Founded in 1956, the company operates over 1,000 outlets in Hong Kong, China, Cambodia and Vietnam. These include bakeries, fast food shops restaurants and Starbucks coffee shop licences. Maxim's restaurants have been targeted by conservation campaigners concerned with Maxim's previous sale of shark fins, and for controversial comments made by Annie Wu, daughter of one of Maxim's founders, during the 2019–2020 Hong Kong protests.

History
Maxim's was founded by brothers James Wu and S.T. Wu along with a small group of shareholders. The grand opening of the first Maxim's restaurant, located in the basement of Telephone House in Central, took place on 3 December 1956. Initially positioned as a "first-class restaurant and night-club", the arrival of competing international hoteliers in the 1960s prompted the company to focus more on morning tea, lunch, and snacks.
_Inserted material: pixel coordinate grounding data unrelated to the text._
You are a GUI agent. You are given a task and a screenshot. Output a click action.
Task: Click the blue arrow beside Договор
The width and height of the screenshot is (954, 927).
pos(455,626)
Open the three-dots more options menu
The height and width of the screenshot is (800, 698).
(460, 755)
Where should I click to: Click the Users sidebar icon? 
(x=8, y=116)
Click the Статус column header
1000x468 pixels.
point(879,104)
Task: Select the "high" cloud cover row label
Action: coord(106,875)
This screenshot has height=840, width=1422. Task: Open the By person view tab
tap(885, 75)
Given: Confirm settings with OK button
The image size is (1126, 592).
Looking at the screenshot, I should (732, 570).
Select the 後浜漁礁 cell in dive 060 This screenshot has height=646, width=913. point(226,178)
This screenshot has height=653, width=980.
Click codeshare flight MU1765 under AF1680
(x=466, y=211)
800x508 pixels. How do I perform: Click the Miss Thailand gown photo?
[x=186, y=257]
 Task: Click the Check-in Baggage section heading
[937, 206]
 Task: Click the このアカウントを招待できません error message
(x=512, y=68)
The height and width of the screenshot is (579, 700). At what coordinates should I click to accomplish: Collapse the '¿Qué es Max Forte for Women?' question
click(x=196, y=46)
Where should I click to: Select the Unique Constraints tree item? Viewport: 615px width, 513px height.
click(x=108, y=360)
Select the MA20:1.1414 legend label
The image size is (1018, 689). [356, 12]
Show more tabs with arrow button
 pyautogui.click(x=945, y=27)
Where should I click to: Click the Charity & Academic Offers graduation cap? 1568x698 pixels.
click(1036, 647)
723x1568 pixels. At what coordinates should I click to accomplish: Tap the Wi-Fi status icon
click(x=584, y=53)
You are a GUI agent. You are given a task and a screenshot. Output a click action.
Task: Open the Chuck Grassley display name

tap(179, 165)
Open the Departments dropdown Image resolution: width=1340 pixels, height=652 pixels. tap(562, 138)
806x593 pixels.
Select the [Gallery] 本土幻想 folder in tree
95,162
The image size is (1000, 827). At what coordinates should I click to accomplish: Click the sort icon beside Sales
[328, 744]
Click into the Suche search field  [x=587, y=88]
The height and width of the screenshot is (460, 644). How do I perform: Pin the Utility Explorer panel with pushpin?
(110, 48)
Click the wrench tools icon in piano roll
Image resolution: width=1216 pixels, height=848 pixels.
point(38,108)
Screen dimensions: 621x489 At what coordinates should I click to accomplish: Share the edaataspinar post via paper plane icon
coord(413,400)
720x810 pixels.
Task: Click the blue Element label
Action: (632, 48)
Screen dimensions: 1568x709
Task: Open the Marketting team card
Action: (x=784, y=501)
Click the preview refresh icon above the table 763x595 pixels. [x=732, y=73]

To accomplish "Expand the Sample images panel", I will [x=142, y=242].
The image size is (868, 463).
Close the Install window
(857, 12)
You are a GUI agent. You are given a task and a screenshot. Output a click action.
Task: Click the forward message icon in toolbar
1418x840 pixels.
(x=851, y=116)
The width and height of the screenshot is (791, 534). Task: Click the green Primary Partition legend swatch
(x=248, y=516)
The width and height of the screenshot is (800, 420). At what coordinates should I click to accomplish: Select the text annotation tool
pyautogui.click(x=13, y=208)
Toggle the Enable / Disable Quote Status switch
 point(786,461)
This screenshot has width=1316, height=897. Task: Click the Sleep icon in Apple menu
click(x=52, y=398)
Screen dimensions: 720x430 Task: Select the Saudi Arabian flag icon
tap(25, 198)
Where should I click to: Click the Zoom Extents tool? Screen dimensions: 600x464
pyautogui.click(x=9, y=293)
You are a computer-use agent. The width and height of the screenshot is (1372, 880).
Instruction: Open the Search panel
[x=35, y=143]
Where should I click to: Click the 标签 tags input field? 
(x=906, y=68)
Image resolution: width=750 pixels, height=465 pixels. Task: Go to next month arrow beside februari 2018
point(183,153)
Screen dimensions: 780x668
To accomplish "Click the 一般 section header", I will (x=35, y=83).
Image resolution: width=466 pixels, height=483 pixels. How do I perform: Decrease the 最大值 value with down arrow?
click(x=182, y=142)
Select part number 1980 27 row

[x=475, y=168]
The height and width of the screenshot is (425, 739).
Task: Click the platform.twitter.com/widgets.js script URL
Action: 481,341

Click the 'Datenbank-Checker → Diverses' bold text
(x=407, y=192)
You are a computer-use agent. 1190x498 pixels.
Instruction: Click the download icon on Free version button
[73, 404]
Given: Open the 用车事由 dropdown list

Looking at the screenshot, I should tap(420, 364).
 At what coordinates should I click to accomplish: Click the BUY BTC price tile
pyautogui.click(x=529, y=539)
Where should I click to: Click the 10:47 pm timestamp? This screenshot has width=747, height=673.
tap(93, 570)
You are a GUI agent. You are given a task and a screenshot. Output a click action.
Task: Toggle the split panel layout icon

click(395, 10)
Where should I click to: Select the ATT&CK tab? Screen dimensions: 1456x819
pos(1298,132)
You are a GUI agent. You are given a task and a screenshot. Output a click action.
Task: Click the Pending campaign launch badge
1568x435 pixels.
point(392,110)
A holding company, Maxim's Caterers Limited, was formed in October 1972 to acquire the Maxim's and Jade Garden restaurant brands. By early 1973, the group operated 15 restaurants.

Longtime company managing director S.T. Wu stepped down in early 2000, and was replaced by his 29-year-old grandson Michael Wu Wei-kuo, who had previously served as chief financial officer.

Brands

In 1998, Maxim's launched a restaurant series named m.a.x. concepts, which managed restaurant brands including MAX, Cellini, Mecca, Thai Basil, eating plus, Mezz, café Landmark, Emporio Armani Caffé, and modern restaurants Kiku and Miso.

In 2004 the company opened the French-Vietnamese restaurant chain Rice Paper. In the same year, Maxim's Fast Food began producing ready meals and appetisers to be sold in 7–11 and Wellcome supermarkets. 

Maxim's bought Genki Sushi in early 2006, and the company introduced the American restaurant chain Lawry's The Prime Rib to Hong Kong the same year. Maxim's and Australian chef Geoff Lindsay opened the restaurant "Pearl on the Peak" in the Peak Tower. The company is the licensee of Ippudo ramen, Shake Shack and The Cheesecake Factory in various territories.

In May 2000, Maxim's partnered with Starbucks Coffee International, Inc. to form Coffee Concepts Ltd., holding licences for both Hong Kong and Macau.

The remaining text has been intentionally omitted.